(Extracted data entries)
-------------------------
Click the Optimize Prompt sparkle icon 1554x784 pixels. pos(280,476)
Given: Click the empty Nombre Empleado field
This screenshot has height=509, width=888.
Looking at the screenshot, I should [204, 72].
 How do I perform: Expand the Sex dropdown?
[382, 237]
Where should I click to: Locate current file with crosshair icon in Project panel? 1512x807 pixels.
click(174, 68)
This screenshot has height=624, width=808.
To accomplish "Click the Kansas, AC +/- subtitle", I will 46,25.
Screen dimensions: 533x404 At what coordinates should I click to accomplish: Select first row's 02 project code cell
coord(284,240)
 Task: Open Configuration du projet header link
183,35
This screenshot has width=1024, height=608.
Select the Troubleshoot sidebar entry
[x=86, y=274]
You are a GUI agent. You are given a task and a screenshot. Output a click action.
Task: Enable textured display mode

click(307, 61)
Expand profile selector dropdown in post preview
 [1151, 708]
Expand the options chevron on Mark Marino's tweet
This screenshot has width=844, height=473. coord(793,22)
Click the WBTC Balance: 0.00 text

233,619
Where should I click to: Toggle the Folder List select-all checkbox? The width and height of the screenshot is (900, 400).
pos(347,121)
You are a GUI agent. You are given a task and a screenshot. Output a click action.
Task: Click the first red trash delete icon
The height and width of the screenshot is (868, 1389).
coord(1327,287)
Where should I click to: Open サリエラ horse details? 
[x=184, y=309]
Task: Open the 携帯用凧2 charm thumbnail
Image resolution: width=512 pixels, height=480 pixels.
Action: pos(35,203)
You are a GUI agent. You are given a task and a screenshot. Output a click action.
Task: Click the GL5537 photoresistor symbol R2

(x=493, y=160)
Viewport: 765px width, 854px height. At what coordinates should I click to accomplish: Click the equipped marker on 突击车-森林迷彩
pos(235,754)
-------------------------
YOUR ASSIGNMENT: Give back the records above exactly, limited to the lines between the one holding "Task: Open Configuration" and the one holding "Task: Open the 携帯用凧2 charm thumbnail", inclusive.

EXERCISE ANSWER:
 Task: Open Configuration du projet header link
183,35
This screenshot has width=1024, height=608.
Select the Troubleshoot sidebar entry
[x=86, y=274]
You are a GUI agent. You are given a task and a screenshot. Output a click action.
Task: Enable textured display mode

click(307, 61)
Expand profile selector dropdown in post preview
 [1151, 708]
Expand the options chevron on Mark Marino's tweet
This screenshot has width=844, height=473. coord(793,22)
Click the WBTC Balance: 0.00 text

233,619
Where should I click to: Toggle the Folder List select-all checkbox? The width and height of the screenshot is (900, 400).
pos(347,121)
You are a GUI agent. You are given a task and a screenshot. Output a click action.
Task: Click the first red trash delete icon
The height and width of the screenshot is (868, 1389).
coord(1327,287)
Where should I click to: Open サリエラ horse details? 
[x=184, y=309]
Task: Open the 携帯用凧2 charm thumbnail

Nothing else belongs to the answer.